(Saved entries)
-- start --

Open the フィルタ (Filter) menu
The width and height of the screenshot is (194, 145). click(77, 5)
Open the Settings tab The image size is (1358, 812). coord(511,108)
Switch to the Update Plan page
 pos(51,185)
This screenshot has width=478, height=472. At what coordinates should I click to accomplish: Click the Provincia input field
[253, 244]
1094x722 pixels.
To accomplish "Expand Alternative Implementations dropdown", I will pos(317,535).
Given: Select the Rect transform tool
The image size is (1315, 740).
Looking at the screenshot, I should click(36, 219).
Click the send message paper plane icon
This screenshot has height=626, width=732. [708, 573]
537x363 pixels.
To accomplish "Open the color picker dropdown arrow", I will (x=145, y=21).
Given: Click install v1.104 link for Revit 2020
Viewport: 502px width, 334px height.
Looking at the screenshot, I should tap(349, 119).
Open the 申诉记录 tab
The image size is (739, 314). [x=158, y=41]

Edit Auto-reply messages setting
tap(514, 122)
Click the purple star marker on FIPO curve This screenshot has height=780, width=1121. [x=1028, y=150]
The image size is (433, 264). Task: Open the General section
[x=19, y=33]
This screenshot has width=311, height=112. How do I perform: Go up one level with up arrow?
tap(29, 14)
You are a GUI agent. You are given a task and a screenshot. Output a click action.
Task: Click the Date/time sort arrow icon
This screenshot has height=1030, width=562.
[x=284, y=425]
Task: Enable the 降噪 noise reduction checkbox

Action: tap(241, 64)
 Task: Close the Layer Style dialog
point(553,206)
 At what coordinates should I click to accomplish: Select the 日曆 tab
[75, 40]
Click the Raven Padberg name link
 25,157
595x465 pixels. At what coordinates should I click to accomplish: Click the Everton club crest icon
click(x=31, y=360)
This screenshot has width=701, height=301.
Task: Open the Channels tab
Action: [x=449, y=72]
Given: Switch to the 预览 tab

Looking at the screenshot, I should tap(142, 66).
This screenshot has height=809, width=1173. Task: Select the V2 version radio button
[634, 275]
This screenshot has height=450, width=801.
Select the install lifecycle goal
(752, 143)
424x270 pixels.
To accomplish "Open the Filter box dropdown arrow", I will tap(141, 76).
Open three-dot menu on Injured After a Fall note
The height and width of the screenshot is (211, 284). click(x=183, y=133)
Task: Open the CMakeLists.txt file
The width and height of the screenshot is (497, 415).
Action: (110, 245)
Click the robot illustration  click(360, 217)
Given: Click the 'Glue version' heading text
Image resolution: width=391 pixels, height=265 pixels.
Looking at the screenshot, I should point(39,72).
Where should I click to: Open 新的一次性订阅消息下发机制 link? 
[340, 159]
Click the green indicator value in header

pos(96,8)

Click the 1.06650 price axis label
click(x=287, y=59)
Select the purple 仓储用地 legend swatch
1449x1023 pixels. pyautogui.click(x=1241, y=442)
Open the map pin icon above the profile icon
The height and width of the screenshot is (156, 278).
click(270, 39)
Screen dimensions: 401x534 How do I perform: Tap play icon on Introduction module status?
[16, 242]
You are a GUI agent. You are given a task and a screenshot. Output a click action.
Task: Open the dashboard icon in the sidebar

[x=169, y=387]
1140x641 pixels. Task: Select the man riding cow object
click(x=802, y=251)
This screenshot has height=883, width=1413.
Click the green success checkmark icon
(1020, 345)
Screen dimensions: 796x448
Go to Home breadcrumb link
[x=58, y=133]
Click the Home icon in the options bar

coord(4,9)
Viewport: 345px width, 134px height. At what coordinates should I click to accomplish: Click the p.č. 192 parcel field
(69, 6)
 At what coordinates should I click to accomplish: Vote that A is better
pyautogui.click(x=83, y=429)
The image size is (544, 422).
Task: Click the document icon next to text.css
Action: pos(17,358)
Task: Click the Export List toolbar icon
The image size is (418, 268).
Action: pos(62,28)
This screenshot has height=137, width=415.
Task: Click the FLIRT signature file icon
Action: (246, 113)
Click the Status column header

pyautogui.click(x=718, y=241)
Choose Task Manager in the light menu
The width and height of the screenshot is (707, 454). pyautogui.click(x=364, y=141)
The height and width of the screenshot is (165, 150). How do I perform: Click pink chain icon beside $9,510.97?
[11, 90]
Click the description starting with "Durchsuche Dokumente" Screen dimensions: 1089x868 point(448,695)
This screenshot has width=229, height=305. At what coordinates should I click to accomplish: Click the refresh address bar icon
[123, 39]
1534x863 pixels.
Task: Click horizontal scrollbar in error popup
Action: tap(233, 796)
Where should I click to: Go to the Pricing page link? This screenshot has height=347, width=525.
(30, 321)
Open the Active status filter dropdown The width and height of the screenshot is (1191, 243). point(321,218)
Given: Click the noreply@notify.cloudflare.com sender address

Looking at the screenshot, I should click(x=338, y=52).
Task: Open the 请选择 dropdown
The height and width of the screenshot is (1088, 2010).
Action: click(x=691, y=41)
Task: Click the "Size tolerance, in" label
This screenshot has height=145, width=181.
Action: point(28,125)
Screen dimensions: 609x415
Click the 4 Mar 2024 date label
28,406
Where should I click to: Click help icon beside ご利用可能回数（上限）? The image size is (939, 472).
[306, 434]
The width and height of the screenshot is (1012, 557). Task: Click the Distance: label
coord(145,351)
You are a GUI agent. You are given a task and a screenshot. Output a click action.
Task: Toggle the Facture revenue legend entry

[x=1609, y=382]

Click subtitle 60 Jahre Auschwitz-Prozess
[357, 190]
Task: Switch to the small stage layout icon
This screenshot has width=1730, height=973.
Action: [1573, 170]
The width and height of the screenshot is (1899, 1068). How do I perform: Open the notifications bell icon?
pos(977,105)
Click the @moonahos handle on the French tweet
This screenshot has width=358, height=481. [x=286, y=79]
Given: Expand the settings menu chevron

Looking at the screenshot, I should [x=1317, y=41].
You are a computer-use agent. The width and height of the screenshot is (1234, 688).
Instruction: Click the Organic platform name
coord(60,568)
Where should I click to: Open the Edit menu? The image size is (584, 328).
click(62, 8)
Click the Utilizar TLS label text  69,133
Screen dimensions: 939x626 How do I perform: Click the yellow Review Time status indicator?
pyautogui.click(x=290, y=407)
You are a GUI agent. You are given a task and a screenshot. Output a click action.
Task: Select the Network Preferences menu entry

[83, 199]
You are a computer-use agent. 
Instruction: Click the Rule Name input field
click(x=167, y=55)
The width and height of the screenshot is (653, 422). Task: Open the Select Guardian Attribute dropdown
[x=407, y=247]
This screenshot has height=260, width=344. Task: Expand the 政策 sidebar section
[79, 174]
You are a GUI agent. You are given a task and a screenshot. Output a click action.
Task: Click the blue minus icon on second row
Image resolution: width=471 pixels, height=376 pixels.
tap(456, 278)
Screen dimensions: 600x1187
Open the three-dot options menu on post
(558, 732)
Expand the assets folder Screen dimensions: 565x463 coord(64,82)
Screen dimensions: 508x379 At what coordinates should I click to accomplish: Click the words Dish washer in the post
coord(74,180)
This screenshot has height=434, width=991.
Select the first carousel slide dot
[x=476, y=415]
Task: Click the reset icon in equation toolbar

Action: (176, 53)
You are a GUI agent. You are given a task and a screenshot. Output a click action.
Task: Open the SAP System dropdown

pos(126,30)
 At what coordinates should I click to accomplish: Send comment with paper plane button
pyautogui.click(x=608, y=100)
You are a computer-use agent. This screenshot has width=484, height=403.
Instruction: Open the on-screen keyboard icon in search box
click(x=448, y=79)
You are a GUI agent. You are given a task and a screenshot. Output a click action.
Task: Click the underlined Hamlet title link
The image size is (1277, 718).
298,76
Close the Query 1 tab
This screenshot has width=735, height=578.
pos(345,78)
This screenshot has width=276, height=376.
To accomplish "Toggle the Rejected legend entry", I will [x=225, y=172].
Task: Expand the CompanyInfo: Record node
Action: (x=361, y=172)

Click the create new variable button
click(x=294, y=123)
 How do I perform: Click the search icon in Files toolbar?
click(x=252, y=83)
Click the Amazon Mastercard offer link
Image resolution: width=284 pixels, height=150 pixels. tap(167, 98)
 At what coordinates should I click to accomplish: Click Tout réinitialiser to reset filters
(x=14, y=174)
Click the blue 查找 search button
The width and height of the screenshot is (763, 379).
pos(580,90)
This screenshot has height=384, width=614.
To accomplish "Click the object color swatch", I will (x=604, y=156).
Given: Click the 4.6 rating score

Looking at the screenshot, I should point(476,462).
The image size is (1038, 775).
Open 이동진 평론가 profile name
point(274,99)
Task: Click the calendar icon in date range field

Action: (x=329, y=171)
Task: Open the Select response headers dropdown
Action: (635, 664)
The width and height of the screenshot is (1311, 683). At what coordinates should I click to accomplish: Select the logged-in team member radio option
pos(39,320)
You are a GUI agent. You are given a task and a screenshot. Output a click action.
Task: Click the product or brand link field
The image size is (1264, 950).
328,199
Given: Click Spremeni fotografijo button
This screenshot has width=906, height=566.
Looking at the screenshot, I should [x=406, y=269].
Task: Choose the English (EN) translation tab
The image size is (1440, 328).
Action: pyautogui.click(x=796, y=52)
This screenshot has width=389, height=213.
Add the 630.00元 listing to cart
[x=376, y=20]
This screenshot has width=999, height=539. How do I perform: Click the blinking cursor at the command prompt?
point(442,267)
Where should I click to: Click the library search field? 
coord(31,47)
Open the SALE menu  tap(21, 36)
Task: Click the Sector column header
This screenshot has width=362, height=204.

-- end --

> _WHAT TO DO_
Can you repeat, word for word, the lines of the saved entries from the one containing "Click the send message paper plane icon" up to and including the one containing "will (x=145, y=21)."?

> _CORRECT RESULT_
Click the send message paper plane icon
This screenshot has height=626, width=732. [708, 573]
537x363 pixels.
To accomplish "Open the color picker dropdown arrow", I will (x=145, y=21).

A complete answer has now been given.